Braze, like many other growth-stage tech companies, struggled to become profitable. However, its most recent quarter marks Braze’s third consecutive period of adjusted net income profitability, with over $12.3 million in net income and over $15.2 million in free cash flow. For the full fiscal year, the company demonstrated strong operating leverage, generating $18.3 million in adjusted net income and $19.6 million in free cash flow.
In a strategic move to enhance its AI capabilities, Braze announced the acquisition of OfferFit for $325 million. OfferFit specializes in AI-driven marketing optimization, and this acquisition is expected to help Braze provide more personalized and optimized customer engagement experiences. Braze intends to integrate OfferFit’s AI capabilities throughout its platform, thereby improving its ability to provide real-time personalization and data-driven engagement solutions. However, management stated that the acquisition is expected to have a modest diluting effect on adjusted operating income margins in fiscal 2026.

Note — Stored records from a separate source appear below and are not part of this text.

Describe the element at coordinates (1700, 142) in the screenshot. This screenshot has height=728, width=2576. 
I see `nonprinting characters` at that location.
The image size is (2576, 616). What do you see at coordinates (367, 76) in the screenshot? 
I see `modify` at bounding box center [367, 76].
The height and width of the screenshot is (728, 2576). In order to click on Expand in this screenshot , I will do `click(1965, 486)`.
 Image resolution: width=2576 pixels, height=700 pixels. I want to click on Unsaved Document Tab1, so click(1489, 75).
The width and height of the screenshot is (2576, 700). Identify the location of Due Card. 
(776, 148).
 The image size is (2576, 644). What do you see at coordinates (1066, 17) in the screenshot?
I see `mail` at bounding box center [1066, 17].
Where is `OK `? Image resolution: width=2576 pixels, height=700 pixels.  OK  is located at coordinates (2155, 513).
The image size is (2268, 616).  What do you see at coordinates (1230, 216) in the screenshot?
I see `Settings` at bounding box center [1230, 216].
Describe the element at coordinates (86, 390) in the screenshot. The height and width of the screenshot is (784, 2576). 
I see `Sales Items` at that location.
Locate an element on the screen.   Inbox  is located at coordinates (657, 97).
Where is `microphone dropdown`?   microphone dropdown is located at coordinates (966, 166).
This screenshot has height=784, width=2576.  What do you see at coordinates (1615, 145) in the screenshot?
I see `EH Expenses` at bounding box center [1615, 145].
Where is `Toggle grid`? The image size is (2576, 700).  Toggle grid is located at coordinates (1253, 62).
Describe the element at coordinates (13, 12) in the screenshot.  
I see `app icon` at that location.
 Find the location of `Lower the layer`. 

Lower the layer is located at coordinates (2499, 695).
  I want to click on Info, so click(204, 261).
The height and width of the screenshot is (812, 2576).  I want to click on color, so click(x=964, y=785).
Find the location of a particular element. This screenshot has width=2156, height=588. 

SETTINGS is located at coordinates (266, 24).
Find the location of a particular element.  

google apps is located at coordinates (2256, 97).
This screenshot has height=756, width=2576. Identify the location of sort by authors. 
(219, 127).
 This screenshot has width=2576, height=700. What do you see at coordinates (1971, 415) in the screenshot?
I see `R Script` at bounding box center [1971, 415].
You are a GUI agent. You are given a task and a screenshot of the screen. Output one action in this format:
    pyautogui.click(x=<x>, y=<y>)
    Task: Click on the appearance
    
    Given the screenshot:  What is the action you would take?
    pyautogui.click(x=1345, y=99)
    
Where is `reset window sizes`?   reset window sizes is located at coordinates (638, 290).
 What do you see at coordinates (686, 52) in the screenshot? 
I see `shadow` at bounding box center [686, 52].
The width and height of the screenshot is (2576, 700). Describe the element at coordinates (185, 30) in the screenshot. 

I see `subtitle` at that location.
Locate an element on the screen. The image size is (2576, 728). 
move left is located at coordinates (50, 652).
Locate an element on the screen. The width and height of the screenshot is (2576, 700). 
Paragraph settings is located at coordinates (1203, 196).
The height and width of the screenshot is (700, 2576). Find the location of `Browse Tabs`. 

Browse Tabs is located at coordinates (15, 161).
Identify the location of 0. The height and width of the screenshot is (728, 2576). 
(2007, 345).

Looking ahead to the first quarter of fiscal 2026, management expects a profit of $0.04 to $0.05 per share on 17% revenue growth, which is consistent with analyst expectations. Analysts expect Braze’s revenue to rise 16.4% to $584.4 million in fiscal 2026, with earnings rising 99% to $0.34 per share. Furthermore, analysts predict that earnings will increase by 71.6% in fiscal 2027, driven by a 16.9% increase in revenue. Braze, trading at four times forward 2026 sales, is a reasonable CRM stock to buy right now.
What Does Wall Street Say About BRZE Stock?
Overall, Wall Street rates Braze stock a “Strong Buy.” Of the 20 analysts covering Braze stock, 17 rate it a “Strong Buy,” while two recommend a “Moderate Buy,” and one recommends a “Hold.”
Its mean target price is $52.63, which implies an upside potential of 73% from current levels. Plus, its high target price of $75 suggests that the stock could rise as high as 150% over the next 12 months.
The global market for customer engagement solutions is expected to grow to $32.2 billion by 2027. Overall, Braze’s strong financial results, expanding customer base, and strategic initiatives position the company for future success in the customer engagement market. However, Braze competes in a highly competitive market, with legacy marketing platforms such as Salesforce (CRM) and newer customer engagement solutions. Thus, Braze remains a high-risk, high-reward play.